» What is needed: Below are the records; copy each line in them that holds the word "computer".

» Input data:
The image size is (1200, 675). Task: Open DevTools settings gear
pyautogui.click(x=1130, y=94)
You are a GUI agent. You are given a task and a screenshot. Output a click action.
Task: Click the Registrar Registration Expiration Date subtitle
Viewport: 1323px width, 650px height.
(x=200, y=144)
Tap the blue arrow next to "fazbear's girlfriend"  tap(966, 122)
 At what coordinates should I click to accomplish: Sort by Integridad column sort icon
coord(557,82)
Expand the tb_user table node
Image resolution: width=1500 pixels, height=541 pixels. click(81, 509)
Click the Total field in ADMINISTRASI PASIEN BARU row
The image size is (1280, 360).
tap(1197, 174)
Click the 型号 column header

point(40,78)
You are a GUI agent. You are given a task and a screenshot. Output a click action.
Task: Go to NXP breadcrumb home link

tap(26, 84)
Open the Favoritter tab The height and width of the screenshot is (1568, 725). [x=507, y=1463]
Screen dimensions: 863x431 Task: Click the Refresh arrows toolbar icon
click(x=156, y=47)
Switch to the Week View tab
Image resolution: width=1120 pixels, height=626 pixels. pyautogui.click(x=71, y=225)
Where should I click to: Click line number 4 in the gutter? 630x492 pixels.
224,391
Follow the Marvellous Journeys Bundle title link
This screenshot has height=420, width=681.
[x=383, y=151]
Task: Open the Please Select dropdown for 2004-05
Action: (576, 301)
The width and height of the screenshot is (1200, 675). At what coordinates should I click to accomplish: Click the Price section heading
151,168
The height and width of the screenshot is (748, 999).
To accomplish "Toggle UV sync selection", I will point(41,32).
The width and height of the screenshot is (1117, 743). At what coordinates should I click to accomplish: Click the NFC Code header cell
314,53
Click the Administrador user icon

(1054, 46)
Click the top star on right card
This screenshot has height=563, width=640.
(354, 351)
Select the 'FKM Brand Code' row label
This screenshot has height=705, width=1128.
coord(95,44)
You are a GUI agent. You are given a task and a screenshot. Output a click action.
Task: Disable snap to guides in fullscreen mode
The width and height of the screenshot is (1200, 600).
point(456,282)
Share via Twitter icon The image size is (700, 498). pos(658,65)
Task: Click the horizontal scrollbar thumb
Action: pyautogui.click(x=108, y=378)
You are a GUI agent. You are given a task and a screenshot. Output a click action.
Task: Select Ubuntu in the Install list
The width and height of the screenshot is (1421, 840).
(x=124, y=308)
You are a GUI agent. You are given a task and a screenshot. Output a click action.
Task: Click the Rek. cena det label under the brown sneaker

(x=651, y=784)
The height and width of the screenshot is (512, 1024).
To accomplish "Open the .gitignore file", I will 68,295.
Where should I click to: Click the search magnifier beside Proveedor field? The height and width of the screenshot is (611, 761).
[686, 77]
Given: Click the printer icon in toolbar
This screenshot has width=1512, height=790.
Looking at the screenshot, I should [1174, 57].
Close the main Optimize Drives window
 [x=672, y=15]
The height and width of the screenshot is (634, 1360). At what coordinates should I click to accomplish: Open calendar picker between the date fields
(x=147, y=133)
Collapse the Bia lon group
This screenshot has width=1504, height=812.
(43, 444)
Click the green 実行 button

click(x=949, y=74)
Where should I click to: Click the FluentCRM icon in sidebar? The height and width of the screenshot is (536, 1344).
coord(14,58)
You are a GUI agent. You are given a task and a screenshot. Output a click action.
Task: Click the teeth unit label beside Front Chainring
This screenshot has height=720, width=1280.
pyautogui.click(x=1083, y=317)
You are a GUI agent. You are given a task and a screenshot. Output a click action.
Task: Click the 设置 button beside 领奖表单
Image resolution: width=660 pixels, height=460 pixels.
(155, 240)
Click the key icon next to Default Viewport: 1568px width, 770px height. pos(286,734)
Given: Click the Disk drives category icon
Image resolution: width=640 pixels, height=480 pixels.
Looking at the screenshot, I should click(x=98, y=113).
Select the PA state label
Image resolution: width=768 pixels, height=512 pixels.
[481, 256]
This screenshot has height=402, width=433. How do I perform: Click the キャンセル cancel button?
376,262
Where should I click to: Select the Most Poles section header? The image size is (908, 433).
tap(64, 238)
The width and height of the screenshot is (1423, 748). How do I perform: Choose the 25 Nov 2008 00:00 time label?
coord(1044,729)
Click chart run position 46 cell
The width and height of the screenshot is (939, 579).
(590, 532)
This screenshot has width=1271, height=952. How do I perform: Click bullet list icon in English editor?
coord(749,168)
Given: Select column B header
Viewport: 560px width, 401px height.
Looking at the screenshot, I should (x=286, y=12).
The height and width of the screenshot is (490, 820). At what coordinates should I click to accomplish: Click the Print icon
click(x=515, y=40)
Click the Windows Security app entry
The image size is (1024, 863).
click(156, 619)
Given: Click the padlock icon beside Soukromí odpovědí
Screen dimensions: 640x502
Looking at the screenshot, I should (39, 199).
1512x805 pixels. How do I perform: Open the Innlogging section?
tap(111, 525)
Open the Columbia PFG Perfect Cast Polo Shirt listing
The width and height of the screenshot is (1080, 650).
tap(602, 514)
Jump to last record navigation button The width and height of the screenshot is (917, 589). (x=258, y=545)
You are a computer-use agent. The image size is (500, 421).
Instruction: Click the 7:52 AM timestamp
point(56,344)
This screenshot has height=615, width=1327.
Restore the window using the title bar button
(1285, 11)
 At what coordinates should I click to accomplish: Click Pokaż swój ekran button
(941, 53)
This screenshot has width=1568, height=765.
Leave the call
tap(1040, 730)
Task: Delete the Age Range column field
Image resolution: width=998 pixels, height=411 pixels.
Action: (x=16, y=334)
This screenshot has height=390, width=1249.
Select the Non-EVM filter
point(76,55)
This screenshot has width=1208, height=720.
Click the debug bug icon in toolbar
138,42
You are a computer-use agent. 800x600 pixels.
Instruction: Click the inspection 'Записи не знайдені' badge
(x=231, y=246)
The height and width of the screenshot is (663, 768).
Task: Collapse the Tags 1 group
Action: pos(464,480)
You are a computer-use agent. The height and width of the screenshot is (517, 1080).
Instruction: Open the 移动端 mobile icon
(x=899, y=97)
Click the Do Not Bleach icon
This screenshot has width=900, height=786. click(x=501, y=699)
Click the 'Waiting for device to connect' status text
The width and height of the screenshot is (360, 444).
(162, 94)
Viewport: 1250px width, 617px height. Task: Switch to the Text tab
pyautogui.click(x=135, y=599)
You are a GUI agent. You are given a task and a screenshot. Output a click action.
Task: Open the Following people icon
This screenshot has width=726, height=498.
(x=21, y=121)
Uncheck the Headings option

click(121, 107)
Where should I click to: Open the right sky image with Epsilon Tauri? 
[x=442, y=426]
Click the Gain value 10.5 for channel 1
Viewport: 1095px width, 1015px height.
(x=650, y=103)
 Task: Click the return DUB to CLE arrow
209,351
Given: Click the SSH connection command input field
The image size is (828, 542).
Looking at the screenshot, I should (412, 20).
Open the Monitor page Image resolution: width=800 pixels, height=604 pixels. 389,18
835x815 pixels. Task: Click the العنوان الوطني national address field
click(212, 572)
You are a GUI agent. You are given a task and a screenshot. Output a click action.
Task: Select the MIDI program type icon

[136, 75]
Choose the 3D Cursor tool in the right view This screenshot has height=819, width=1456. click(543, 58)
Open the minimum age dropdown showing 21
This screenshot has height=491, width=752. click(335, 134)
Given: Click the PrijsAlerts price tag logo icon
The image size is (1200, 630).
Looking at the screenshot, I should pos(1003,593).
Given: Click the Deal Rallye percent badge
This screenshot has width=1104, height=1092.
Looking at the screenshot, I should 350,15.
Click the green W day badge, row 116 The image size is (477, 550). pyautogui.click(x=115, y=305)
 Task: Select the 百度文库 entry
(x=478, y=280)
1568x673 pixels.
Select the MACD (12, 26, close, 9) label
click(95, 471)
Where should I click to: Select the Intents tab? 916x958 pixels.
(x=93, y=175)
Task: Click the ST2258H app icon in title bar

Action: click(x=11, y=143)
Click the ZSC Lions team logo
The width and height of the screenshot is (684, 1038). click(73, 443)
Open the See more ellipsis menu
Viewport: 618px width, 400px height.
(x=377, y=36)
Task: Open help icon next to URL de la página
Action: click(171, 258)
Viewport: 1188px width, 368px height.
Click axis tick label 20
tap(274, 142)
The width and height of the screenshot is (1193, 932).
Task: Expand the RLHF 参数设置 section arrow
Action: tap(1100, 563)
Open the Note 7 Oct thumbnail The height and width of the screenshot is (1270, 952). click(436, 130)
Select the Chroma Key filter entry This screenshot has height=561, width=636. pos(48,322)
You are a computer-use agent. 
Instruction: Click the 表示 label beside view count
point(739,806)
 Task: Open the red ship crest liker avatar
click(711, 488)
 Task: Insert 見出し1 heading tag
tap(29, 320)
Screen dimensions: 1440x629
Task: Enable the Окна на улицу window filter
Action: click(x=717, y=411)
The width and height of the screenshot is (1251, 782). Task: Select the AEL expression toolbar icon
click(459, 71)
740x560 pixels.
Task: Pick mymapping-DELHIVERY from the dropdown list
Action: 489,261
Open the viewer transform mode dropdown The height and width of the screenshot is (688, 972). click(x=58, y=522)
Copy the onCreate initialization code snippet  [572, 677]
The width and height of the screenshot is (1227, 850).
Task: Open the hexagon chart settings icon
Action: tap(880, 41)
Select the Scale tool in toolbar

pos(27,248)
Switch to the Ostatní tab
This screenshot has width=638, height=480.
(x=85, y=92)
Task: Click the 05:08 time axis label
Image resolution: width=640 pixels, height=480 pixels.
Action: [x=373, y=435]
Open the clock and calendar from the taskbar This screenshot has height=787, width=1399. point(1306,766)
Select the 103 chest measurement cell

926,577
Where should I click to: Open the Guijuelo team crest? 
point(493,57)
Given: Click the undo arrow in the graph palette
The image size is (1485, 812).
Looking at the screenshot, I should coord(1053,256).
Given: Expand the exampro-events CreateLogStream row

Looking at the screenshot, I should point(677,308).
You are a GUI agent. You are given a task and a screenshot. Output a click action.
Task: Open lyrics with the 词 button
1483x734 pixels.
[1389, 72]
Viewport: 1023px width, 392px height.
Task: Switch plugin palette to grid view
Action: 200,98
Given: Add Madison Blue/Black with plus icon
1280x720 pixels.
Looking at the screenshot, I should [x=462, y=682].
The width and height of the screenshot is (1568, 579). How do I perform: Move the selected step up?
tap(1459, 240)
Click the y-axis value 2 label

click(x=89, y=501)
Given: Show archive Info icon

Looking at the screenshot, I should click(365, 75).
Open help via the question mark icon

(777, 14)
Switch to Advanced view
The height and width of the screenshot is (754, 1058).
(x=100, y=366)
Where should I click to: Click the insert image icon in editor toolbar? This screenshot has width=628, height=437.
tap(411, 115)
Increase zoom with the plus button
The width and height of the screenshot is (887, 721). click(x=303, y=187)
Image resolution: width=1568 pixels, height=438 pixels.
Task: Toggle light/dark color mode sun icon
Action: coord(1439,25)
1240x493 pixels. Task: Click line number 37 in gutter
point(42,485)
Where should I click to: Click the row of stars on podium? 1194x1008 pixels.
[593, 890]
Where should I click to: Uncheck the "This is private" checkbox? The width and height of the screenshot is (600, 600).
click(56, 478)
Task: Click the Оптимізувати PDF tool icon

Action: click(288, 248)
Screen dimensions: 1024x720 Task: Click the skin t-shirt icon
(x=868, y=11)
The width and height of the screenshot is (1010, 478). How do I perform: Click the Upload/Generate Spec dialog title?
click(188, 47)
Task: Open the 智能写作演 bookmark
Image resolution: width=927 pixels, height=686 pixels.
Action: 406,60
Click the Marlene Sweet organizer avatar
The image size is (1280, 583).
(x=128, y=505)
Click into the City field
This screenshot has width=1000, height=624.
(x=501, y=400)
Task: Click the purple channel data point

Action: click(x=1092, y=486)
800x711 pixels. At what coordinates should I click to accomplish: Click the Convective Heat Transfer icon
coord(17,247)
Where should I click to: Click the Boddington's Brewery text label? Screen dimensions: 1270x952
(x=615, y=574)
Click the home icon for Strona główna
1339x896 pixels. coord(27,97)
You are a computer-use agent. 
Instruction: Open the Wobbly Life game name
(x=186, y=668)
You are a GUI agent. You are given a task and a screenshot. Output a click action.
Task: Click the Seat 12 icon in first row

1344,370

» Solution for this task:
You are a computer-use agent. The image size is (500, 421).
You are a computer-use agent. 800x600 pixels.
You are a computer-use agent. The height and width of the screenshot is (517, 1080).
You are a computer-use agent. 
You are a computer-use agent. 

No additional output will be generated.